→ **Exercise objective**: Please filter the data below down to the lines holding the string "computer".
[Information provided Boundary: Start]
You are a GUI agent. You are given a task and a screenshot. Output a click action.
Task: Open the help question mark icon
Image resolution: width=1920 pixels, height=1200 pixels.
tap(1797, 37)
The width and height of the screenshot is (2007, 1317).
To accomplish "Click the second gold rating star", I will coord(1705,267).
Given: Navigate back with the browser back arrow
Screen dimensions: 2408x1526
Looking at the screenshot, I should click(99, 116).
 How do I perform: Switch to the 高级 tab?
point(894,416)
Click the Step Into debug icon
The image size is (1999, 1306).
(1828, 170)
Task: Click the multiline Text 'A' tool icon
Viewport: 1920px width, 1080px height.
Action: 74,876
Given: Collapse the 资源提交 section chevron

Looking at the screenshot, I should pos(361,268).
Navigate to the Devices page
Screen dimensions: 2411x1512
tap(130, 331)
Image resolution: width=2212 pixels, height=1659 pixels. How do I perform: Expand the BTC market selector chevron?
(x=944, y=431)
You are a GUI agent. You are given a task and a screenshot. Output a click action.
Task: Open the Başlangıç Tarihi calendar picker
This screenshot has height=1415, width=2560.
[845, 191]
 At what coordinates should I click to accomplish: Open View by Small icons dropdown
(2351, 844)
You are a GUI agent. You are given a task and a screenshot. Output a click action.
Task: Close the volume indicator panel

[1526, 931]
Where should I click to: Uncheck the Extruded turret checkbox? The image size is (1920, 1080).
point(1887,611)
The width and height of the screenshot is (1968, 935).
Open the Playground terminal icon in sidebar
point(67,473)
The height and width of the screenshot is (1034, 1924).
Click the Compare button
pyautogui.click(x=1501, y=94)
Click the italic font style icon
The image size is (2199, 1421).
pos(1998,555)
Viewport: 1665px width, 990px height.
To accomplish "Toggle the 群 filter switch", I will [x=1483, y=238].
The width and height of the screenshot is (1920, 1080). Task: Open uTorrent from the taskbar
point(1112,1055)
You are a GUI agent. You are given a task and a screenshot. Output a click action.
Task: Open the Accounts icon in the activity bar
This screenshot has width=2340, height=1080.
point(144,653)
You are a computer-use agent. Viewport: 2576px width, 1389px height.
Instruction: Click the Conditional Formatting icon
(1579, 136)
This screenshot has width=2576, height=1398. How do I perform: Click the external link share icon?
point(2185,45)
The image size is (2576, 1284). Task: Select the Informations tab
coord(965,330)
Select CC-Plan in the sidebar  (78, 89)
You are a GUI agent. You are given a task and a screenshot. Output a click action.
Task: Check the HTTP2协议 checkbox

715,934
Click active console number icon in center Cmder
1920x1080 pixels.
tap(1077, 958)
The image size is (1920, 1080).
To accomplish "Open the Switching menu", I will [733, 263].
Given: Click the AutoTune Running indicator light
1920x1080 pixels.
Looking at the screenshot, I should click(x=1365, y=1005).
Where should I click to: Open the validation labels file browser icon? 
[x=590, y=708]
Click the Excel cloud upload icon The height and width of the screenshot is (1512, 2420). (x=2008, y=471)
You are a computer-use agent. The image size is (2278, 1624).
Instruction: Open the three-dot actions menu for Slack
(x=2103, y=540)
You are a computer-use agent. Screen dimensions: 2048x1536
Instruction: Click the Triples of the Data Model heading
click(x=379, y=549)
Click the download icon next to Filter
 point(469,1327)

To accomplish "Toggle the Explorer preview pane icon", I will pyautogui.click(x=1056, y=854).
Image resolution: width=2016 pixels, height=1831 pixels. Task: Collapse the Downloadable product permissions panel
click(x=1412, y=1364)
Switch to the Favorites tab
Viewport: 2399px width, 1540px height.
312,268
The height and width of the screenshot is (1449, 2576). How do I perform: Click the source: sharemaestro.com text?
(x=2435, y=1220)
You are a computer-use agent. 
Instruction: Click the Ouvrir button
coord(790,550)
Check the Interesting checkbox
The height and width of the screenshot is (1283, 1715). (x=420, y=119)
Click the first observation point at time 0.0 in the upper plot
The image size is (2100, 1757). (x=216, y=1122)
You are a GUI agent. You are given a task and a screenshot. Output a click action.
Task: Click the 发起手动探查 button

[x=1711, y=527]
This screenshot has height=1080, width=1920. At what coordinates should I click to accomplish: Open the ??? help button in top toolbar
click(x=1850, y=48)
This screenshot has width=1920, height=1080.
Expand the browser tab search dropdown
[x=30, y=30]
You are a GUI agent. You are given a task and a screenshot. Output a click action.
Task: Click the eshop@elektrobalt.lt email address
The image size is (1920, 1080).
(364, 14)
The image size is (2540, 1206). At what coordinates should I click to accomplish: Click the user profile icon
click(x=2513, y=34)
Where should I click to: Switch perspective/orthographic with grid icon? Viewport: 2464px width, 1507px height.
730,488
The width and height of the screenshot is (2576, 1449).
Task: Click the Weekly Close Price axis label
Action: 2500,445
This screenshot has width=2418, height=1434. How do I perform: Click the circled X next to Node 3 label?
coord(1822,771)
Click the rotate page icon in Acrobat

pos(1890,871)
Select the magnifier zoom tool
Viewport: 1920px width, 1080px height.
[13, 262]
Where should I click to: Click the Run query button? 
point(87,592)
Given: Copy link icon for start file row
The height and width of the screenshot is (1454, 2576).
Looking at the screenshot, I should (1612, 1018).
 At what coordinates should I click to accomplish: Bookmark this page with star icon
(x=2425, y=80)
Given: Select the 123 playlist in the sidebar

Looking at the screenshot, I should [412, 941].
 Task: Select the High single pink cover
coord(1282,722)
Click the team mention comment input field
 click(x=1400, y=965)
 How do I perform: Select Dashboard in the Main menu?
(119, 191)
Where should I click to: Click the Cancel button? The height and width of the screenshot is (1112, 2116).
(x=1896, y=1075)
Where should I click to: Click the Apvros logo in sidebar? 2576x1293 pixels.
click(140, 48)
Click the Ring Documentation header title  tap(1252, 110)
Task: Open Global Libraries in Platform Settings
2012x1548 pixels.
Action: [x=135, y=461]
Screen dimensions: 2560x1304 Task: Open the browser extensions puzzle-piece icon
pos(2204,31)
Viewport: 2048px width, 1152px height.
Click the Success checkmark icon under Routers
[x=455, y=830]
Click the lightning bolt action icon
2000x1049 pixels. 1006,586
[Information provided Boundary: End]
→ **Completed exercise**:
You are a computer-use agent. Viewport: 2576px width, 1389px height.
You are a computer-use agent. The image size is (2278, 1624).
You are a computer-use agent. Screen dimensions: 2048x1536
You are a computer-use agent. 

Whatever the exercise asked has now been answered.